Sunday, April 09, 2006

Concrete results of debt cancellation

I've always argued in favor of debt cancellation for African countries. I had no problem with the proviso that any country receiving such a cancellation should not be offered future loans, at least for a certain period of time. The money spent on repaying the debt and interest being repaid to the International Monetary Fund would be better served on improving such things as education, health care and infrastructure construction (and importantly, infrastructure maintenance), perhaps even microcredit projects.

Some argued that any such debt cancellation would be a waste of money because all African governments are irredeemably corrupt. They did so even though provisions could be quite easily added to the debt cancellation agreement between the country and the IMF so as to ensure that such savings were used for legitimate and dually agreed purposes. It's important not to take everything at face value. But there's an enormous difference between healthy skepticism and corrosive cynicism.

Most of these debts were granted to dictatorships. It's important to give to emerging African democracies the benefit of the doubt, even as you limit their room for future screwups. If the regimes steal the money or fall victim to cronyism, just shut off the tap immediately. If this had been done during the Cold War to the Mobutu regime or other dictatorships, these countries would never had accrued such enormous debts in the first place.

Cheap cycnism about debt cancellation is quite easy, but trying to improve things requires a little more persistence. Oxfam reports on how things can unfold if given the chance.

User fees were introduced in Zambia under IMF and World Bank pressure in the early 1990s, back when the two institutions were pressuring every country it could to adopt homogeneous neoliberal economic policies conceived in Washington and London without any regard for local specificities. Fortunately, the Zambian government finally reversed this disaster after the G8 countries erased about 40 percent of its debt.
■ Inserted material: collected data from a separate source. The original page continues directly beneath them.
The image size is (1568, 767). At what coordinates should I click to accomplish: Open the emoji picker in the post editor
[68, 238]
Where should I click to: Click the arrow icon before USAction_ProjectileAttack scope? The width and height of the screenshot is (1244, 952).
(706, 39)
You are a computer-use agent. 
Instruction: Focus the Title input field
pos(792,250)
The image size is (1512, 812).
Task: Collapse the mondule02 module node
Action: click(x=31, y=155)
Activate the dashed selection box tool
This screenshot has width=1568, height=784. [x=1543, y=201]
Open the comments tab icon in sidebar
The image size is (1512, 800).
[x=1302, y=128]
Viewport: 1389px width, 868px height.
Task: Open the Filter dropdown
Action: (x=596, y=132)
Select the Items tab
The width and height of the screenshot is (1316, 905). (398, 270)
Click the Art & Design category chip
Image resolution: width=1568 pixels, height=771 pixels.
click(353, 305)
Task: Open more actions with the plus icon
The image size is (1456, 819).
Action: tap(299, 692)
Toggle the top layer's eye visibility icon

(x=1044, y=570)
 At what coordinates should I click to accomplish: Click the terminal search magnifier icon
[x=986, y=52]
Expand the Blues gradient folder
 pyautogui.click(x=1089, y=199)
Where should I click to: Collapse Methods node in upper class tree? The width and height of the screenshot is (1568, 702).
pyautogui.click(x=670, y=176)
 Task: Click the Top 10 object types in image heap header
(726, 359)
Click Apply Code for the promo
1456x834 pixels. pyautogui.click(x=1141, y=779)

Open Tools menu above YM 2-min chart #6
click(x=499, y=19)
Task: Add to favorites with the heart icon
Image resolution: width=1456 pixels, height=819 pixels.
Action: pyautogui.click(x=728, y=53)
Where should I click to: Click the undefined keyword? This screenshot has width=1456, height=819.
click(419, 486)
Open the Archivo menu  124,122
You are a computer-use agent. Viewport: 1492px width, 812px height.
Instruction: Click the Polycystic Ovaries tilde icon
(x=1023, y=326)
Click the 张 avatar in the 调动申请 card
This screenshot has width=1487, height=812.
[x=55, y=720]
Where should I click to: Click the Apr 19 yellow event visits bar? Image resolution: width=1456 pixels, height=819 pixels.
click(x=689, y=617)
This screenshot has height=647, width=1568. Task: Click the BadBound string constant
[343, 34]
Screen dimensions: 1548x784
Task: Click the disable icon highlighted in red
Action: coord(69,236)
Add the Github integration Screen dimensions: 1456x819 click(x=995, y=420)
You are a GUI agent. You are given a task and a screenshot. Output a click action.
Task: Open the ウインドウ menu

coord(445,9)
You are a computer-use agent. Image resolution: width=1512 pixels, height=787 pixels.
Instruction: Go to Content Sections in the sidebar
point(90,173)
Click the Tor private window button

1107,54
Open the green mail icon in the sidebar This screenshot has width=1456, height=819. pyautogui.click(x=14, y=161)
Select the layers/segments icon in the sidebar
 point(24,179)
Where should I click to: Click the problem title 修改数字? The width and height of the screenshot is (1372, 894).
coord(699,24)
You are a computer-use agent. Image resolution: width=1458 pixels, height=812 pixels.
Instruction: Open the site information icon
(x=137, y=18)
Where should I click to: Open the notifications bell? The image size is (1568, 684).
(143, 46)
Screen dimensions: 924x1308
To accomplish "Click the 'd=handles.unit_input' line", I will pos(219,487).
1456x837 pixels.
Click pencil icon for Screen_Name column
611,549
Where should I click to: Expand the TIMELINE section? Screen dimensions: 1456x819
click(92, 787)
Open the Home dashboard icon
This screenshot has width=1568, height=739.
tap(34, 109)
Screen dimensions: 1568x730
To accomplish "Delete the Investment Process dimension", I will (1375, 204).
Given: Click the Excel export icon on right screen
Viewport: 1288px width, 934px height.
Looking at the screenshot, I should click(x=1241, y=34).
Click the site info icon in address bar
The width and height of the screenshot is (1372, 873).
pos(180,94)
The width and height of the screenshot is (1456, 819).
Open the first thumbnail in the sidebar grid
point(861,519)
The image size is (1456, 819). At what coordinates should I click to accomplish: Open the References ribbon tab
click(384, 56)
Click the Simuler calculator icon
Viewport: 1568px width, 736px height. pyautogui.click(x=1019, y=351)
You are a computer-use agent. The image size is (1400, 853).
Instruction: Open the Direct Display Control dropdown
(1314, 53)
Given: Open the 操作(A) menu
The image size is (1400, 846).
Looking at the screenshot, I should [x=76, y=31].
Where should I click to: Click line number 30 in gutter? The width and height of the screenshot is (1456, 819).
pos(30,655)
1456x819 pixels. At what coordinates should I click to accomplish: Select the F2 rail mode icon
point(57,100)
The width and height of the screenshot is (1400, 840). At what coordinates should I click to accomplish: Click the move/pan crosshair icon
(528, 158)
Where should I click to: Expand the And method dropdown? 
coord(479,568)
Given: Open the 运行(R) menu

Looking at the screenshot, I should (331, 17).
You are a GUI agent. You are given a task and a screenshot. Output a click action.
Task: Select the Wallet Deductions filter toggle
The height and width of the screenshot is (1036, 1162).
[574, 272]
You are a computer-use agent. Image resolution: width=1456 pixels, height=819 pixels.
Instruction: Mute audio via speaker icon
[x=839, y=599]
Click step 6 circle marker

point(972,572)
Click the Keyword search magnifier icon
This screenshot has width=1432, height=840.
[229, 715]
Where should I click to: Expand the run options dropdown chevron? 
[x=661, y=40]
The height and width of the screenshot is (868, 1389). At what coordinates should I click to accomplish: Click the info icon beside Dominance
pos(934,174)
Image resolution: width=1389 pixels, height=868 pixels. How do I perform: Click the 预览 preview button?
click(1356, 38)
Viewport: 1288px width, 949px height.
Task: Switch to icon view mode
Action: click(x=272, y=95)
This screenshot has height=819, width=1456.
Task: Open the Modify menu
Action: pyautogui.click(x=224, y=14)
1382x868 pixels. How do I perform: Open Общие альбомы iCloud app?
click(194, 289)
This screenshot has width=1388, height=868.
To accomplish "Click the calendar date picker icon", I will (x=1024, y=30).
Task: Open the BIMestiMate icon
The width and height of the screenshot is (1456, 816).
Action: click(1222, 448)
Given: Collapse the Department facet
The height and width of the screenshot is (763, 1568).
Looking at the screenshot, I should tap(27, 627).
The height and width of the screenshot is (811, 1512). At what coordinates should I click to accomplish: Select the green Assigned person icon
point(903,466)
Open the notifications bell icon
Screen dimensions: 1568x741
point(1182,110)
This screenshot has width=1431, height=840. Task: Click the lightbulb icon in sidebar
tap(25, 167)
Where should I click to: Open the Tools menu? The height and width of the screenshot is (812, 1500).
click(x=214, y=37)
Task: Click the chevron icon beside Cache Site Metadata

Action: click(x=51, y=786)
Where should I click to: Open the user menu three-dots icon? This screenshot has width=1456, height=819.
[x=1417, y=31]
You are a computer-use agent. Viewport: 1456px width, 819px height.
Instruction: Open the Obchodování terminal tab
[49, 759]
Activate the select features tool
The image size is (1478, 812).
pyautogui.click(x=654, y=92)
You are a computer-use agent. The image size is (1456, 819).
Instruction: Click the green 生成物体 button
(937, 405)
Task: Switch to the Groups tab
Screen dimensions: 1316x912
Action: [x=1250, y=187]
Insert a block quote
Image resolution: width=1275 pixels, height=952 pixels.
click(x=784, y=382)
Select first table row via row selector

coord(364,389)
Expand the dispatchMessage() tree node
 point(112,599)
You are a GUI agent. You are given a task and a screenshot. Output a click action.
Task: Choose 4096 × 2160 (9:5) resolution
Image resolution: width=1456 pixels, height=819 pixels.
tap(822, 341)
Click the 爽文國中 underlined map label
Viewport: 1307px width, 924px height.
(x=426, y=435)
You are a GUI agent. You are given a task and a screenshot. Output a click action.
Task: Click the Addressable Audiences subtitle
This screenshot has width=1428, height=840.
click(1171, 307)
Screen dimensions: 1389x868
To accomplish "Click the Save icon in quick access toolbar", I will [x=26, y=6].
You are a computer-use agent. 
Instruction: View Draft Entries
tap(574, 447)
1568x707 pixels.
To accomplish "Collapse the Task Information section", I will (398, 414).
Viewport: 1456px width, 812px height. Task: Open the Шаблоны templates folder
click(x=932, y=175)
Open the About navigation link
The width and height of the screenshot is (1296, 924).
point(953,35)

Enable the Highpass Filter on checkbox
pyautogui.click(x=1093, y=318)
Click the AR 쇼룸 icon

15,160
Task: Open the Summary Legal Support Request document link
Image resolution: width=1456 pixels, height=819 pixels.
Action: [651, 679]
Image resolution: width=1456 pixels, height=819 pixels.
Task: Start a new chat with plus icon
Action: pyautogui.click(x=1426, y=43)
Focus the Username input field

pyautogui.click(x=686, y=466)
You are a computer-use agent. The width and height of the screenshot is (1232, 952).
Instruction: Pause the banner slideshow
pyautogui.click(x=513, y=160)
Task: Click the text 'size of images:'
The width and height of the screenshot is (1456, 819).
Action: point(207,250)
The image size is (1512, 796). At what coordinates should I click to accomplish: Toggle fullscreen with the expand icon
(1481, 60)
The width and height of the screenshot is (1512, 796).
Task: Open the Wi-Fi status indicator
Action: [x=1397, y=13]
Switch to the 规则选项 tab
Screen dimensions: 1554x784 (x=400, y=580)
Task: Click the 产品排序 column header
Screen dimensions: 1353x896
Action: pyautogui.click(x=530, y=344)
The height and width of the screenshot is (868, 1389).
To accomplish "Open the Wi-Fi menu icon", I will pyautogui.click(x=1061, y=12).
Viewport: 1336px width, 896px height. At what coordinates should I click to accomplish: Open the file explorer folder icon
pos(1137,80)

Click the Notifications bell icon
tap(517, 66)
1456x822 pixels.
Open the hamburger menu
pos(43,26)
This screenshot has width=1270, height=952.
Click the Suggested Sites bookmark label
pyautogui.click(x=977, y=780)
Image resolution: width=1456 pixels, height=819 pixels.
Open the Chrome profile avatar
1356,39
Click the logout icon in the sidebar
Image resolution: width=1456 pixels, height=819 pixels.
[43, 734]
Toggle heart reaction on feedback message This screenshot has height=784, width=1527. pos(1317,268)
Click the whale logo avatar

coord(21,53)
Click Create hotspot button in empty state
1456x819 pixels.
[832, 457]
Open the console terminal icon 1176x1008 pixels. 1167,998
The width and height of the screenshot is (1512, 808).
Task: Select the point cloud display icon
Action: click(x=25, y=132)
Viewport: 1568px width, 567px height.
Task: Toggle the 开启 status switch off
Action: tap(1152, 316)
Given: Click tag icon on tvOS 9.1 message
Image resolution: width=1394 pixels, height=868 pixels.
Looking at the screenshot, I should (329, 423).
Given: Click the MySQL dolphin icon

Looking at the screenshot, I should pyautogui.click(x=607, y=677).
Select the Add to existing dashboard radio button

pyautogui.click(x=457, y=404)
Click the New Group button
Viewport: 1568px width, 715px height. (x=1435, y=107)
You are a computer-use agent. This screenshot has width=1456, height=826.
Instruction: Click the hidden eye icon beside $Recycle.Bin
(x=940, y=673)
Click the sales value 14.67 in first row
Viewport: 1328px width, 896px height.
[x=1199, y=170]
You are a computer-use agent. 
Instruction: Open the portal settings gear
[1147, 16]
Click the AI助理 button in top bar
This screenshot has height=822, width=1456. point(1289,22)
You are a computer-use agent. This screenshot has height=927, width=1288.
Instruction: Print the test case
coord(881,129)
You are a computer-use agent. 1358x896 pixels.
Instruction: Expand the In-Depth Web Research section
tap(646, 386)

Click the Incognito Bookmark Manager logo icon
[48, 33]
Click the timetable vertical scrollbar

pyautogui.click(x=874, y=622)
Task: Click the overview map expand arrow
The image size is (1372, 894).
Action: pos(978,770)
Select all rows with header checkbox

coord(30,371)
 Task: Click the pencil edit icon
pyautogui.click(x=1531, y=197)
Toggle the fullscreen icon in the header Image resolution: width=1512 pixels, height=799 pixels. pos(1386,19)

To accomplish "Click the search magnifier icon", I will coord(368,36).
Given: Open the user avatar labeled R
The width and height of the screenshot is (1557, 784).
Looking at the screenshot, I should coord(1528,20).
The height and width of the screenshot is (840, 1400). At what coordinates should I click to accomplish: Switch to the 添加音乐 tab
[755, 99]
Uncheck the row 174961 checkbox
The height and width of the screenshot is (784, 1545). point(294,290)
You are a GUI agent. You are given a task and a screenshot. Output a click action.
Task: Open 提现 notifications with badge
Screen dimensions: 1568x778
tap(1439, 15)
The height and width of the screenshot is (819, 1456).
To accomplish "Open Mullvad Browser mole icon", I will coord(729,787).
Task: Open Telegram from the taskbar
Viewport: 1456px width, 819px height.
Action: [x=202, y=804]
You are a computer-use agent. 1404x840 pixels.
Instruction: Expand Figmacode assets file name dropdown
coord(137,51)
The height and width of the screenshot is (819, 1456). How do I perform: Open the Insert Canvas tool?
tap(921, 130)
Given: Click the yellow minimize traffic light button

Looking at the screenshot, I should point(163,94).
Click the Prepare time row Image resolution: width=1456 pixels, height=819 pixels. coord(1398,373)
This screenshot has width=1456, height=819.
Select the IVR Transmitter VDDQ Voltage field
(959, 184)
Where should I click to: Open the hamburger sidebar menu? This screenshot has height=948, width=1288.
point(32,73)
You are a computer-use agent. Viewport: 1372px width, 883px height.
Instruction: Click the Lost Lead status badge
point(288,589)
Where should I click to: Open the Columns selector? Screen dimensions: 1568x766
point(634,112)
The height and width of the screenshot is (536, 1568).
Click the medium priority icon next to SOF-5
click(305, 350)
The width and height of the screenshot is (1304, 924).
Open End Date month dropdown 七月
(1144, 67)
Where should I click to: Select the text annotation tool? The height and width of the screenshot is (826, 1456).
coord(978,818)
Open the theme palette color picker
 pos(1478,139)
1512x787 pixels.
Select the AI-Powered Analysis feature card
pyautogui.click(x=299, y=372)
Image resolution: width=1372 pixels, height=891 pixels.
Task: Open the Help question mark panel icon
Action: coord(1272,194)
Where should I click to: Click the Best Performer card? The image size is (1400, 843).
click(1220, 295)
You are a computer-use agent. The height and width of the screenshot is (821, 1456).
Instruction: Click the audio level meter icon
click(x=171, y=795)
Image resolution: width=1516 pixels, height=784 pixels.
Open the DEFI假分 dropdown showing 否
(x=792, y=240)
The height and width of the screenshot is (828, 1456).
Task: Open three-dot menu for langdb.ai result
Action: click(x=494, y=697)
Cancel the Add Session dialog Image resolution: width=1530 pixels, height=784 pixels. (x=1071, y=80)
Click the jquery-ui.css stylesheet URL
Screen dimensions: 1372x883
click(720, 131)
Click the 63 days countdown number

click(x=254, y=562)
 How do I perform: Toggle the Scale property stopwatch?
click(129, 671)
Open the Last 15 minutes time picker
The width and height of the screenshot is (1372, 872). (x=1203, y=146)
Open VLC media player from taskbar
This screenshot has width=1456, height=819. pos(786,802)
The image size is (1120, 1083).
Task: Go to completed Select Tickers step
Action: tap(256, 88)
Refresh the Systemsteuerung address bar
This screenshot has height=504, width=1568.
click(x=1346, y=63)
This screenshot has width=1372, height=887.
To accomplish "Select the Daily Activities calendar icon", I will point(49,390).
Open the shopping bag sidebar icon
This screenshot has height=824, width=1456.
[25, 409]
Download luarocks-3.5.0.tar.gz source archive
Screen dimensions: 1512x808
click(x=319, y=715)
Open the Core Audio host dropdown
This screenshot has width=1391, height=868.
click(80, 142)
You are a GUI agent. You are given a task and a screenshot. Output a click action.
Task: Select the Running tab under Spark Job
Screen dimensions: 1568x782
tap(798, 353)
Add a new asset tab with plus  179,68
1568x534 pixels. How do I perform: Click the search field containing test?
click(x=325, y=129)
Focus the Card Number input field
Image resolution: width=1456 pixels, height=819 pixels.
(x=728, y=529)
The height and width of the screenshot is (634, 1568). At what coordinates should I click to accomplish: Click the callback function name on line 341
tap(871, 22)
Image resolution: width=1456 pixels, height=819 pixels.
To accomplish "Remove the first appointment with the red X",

The government of Zambia [last week] introduced free health care for people living in rural areas, scrapping fees which for years had made health care inaccessible for millions.
The move was made possible using money from the debt cancellation and aid increases agreed at the G8 in Gleneagles [Britain] last July, when Zambia received $4 billion of debt relief; money it is now investing in health and education.

[...]

Until today the average trip to a clinic would have cost more than double that amount, the equivalent of [an American worker having to pay $210] just to visit a clinic.


Zambia's national income is only $900 per person per year.

Zambia's per capita debt (before the debt relief) was $913 per person per year.

Bravo to the Zambian government! But imagine what the country could do for its people if most or all of the other 60 percent were forgiven.